Kita tidak sedang membela praktik kekerasan dalam pendidikan. Tapi jangan pula kita melompat ke kutub ekstrem: di mana setiap bentuk pendisiplinan langsung dianggap sebagai kekerasan. Ini justru berbahaya, karena anak tumbuh tanpa batas. Tanpa batas, anak kehilangan arah. Dan kehilangan arah adalah awal dari kehancuran karakter.

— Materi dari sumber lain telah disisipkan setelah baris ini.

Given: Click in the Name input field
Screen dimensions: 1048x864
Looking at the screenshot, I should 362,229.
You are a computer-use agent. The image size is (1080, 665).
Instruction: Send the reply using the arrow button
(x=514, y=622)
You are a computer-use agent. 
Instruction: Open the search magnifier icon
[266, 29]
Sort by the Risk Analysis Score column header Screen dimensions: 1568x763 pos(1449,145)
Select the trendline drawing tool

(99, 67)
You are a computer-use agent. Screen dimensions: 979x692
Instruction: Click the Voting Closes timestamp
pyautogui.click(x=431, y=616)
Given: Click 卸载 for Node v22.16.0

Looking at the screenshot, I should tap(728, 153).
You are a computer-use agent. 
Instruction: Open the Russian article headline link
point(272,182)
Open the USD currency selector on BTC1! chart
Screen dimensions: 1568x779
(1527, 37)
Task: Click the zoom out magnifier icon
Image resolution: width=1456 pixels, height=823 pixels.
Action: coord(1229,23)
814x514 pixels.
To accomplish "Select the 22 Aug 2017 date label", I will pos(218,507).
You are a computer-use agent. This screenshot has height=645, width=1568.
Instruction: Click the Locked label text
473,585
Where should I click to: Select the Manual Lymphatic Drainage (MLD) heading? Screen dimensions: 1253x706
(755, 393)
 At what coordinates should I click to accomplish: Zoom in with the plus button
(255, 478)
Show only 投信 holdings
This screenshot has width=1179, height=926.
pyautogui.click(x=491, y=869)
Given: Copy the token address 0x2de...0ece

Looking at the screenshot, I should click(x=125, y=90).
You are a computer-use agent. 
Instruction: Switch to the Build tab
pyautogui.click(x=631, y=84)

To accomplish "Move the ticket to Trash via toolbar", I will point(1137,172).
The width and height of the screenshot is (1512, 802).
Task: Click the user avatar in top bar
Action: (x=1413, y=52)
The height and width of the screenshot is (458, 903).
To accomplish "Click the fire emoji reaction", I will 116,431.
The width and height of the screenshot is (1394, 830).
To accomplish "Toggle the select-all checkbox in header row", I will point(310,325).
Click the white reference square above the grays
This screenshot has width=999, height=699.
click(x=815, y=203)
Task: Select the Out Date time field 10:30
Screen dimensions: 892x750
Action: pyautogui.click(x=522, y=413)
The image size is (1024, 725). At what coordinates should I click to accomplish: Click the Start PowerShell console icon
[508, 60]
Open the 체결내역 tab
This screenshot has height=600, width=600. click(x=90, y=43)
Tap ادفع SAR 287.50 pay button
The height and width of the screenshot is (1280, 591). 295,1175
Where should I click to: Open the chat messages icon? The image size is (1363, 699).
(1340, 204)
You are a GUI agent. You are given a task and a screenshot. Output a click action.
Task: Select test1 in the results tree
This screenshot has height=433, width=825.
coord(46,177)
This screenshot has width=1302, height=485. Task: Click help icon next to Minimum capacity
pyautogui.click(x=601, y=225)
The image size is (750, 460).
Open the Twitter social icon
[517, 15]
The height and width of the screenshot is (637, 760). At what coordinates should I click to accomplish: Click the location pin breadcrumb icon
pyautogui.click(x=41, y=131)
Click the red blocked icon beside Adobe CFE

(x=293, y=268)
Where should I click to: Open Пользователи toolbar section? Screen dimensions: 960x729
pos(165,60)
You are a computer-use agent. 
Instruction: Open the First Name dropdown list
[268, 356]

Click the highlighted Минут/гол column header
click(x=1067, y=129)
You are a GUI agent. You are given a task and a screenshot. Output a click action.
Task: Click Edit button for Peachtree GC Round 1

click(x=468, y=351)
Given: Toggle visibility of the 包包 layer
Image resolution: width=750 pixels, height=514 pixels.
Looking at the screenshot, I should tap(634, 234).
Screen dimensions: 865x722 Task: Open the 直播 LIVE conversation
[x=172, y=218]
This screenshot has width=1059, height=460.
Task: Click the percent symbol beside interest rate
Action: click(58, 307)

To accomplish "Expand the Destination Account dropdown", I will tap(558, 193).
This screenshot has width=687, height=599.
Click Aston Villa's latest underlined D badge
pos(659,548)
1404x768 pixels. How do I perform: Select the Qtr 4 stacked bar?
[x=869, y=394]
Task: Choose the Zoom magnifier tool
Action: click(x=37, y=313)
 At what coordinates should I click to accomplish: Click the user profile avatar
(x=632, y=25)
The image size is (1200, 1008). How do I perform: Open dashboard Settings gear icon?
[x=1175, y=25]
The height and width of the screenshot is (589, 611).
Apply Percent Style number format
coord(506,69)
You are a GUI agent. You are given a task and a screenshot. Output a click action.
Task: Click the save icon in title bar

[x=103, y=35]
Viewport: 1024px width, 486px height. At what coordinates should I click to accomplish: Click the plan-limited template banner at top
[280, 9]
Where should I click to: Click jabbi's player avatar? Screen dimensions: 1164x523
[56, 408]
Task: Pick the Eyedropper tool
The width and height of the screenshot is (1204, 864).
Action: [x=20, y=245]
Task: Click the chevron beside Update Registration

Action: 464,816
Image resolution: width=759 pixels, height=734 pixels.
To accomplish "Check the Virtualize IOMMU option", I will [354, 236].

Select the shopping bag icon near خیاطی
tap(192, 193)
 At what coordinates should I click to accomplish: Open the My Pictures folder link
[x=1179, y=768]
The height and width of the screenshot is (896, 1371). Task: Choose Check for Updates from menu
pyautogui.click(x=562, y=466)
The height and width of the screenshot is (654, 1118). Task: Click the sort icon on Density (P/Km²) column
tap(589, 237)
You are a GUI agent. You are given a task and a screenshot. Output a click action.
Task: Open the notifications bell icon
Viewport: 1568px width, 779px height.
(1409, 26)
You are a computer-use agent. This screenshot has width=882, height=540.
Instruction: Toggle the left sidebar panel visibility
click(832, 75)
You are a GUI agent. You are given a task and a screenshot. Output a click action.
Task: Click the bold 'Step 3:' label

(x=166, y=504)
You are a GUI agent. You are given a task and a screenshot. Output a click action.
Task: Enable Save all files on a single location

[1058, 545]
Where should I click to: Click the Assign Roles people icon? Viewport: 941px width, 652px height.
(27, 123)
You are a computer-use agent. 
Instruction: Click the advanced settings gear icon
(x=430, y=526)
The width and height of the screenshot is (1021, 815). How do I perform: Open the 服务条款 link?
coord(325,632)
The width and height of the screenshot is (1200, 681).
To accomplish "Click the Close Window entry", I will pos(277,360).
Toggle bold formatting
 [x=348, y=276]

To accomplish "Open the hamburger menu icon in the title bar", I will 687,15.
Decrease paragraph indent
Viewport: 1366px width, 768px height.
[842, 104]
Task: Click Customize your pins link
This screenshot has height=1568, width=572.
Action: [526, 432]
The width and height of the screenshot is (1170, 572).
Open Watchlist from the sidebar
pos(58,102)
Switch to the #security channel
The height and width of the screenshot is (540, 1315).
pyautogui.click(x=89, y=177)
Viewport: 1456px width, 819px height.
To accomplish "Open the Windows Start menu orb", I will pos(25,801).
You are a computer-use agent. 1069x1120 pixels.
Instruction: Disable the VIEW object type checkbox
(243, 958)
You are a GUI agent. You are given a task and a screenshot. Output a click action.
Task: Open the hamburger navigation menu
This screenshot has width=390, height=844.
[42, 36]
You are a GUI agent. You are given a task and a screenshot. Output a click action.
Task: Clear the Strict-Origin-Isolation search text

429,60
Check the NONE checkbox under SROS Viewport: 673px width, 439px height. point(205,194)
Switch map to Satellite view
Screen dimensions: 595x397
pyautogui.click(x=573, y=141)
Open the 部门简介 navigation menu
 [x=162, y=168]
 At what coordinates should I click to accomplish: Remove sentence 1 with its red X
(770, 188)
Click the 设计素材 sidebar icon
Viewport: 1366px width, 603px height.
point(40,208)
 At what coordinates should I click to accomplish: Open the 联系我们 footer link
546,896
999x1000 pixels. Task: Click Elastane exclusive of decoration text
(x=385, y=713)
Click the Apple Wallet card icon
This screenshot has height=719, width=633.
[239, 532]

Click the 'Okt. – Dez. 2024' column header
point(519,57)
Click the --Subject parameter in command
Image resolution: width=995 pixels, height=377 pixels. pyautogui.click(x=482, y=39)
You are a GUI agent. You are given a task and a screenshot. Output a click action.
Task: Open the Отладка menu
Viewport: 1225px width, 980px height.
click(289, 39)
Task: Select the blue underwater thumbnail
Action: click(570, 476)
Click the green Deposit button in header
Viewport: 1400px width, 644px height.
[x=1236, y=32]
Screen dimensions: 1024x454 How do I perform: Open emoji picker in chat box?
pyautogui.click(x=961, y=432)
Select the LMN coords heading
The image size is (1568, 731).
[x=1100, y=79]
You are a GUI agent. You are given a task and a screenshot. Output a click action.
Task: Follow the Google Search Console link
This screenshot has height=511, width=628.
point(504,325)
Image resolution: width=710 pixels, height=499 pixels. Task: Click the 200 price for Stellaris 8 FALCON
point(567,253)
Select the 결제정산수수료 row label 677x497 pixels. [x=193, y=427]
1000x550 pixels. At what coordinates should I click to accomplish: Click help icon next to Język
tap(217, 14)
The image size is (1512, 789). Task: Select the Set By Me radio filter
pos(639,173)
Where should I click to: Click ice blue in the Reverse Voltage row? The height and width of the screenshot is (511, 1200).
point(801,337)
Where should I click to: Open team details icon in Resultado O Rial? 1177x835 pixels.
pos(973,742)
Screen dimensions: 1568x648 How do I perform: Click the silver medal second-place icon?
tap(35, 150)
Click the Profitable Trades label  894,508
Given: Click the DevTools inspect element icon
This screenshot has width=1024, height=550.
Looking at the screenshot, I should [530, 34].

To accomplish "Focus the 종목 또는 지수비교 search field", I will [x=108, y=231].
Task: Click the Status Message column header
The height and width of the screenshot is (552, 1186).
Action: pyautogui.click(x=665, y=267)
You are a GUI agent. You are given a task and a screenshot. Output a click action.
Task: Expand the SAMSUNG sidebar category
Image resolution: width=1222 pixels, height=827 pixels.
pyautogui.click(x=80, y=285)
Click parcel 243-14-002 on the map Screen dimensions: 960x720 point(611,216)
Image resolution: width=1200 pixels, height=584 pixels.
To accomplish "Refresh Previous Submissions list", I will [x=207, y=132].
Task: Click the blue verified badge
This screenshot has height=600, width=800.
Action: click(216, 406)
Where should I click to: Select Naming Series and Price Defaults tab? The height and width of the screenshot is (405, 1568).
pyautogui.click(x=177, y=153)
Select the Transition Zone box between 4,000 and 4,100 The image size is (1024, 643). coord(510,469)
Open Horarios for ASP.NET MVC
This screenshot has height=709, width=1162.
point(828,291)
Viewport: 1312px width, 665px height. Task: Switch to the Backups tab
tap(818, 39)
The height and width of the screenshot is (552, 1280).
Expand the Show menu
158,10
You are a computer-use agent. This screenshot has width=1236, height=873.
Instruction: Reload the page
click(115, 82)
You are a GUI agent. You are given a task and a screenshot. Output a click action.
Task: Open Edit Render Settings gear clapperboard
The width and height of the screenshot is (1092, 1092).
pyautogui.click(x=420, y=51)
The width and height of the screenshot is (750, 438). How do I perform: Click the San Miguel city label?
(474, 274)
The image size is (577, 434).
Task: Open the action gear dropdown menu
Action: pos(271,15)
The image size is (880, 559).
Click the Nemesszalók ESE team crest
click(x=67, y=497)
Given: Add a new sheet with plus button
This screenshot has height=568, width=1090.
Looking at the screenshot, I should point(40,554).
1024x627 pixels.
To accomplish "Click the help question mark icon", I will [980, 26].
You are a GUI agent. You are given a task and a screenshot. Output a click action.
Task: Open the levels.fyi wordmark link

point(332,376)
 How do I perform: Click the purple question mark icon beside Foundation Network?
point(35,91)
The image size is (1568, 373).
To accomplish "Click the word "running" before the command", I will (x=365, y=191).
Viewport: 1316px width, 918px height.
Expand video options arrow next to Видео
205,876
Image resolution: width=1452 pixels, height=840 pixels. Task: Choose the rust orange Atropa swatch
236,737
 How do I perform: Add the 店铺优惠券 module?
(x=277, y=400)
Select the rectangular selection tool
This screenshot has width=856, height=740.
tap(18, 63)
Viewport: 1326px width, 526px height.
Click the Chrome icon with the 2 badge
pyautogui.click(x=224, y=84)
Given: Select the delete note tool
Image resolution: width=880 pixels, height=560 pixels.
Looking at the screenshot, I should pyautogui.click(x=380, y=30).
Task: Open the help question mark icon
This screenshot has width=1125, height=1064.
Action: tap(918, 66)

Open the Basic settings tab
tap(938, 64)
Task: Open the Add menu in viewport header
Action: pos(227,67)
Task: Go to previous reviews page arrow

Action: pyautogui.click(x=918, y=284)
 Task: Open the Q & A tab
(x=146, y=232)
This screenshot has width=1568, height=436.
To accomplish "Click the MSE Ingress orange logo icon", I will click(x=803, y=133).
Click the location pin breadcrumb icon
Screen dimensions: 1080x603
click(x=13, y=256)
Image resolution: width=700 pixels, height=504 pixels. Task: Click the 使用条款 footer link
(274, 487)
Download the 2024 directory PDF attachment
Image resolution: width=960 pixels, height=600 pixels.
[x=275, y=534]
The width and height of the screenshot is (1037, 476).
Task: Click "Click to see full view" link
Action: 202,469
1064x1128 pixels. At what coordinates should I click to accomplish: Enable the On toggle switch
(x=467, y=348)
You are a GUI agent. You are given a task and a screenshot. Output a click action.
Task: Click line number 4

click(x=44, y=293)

Antara Perlindungan Anak dan Pemanjaan Terstruktur
Kita semua sepakat bahwa anak-anak harus dilindungi. Tapi perlindungan bukan berarti pemanjaan. Ada perbedaan besar antara mencintai anak dengan memuja anak. Yang satu menumbuhkan, yang lain merusak.
Ketika orang tua menuntut ustadz karena menegur anaknya, sebenarnya mereka sedang memberi pesan tidak langsung kepada anak: “Kamu tidak boleh disentuh. Kamu selalu benar. Dunia harus menyesuaikan kamu.” Pesan semacam ini sangat berbahaya. Anak akan tumbuh tanpa rasa tanggung jawab. Mereka akan mudah menyalahkan orang lain. Mereka akan menghindari koreksi dan anti kritik.
Dan ketika mereka dewasa, mereka akan menjadi manusia-manusia rapuh yang merasa dunia harus tunduk pada egonya. Bukankah ini gejala dari generasi yang kita sebut “strawberry”?